1
votes

we are recently observing this issue with the tiller timing out every 30 seconds with below error for helm init/upgrade/install commands. Although other commands such as helm init and helm list works fine. i have even tried removing the --wait option as well but that does not appear to be the issue:

I have tried rebooting the nodes, upgrading the GKE version to the latest, rebooting tiller pod and increasing the time in the timeout option, trying the command without timeout option as well.
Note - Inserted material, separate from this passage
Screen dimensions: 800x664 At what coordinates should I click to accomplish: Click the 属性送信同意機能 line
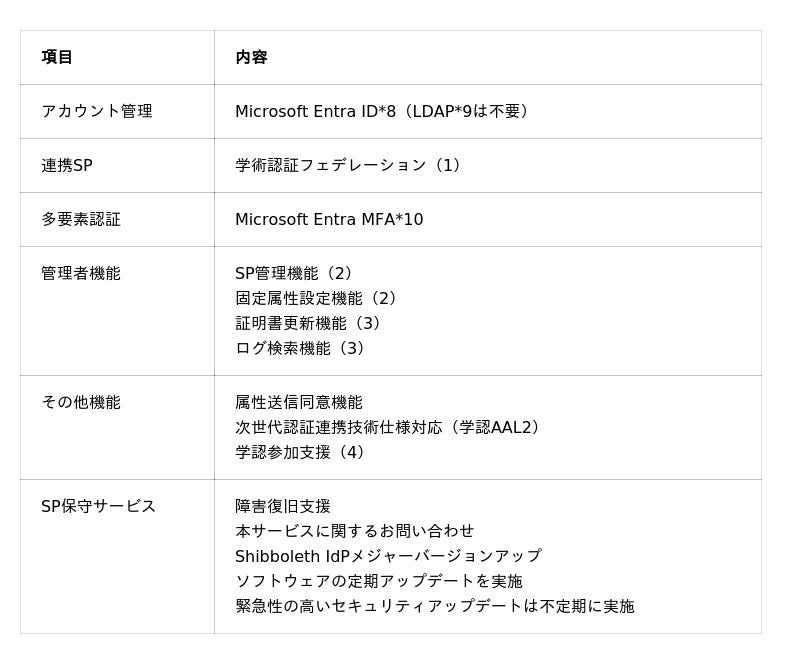coord(299,402)
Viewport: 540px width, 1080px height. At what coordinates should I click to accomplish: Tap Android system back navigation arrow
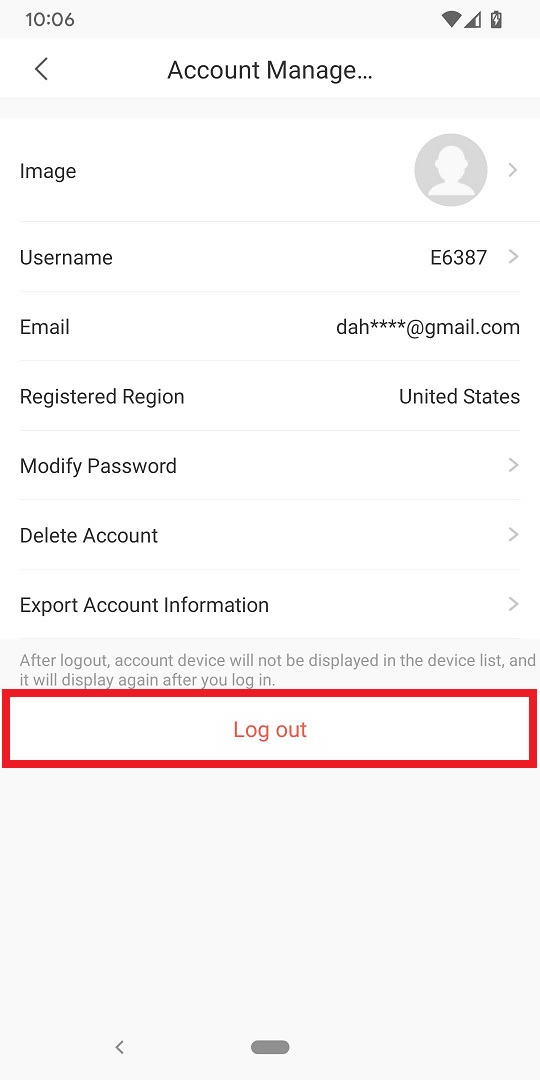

[tiller] 2019/06/23 15:18:57 warning: Upgrade "xx" failed: 
Failed to recreate resource: Timeout: 
request did not complete within requested timeout 30s 
&& Failed to recreate resource: Timeout: 
request did not complete within requested timeout 30s

Output of helm version:

Client: &version.Version{SemVer:"v2.13.0", GitCommit:"79d07943b03aea2b76c12644b4b54733bc5958d6", GitTreeState:"clean"}
Server: &version.Version{SemVer:"v2.13.0", GitCommit:"79d07943b03aea2b76c12644b4b54733bc5958d6", GitTreeState:"clean"}

Output of kubectl version:

Client Version: version.Info{Major:"1", Minor:"11", GitVersion:"v1.11.2", GitCommit:"bb9ffb1654d4a729bb4cec18ff088eacc153c239", GitTreeState:"clean", BuildDate:"2018-08-07T23:17:28Z", GoVersion:"go1.10.3", Compiler:"gc", Platform:"linux/amd64"}
Server Version: version.Info{Major:"1", Minor:"13+", GitVersion:"v1.13.6-gke.13", GitCommit:"fcbc1d20b6bca1936c0317743055ac75aef608ce", GitTreeState:"clean", BuildDate:"2019-06-19T20:50:07Z", GoVersion:"go1.11.5b4", Compiler:"gc", Platform:"linux/amd64"}

Cloud Provider/Platform (AKS, GKE, Minikube etc.):

GKE

2
Try to upgrade helm to upper version: v2.13.1 Do you get any associated errors from control plane around this timestamp ? 'Failed to recreate resource' error suggests that you are using '--force' flag with helm upgrade command, is it right ? You may try to use it together with '--recreate-pods' if does not break your deployment strategy. - Nepomucen
its strange that the same version of the helm both client and server works fine on the other cluster we have in a different project. i am planning to upgrade to 2.14 itself.. to see if that fixes the issue.. thank you for looking into it. - satishkumar432

2 Answers

2
votes

The problem for this timeout happens to be a webhook that was configured by the below app on the cluster. The Google support team confirmed that this webhook was restricting the deployments by inspecting the api server logs. After deleting the webhook from the cluster the deployments went through.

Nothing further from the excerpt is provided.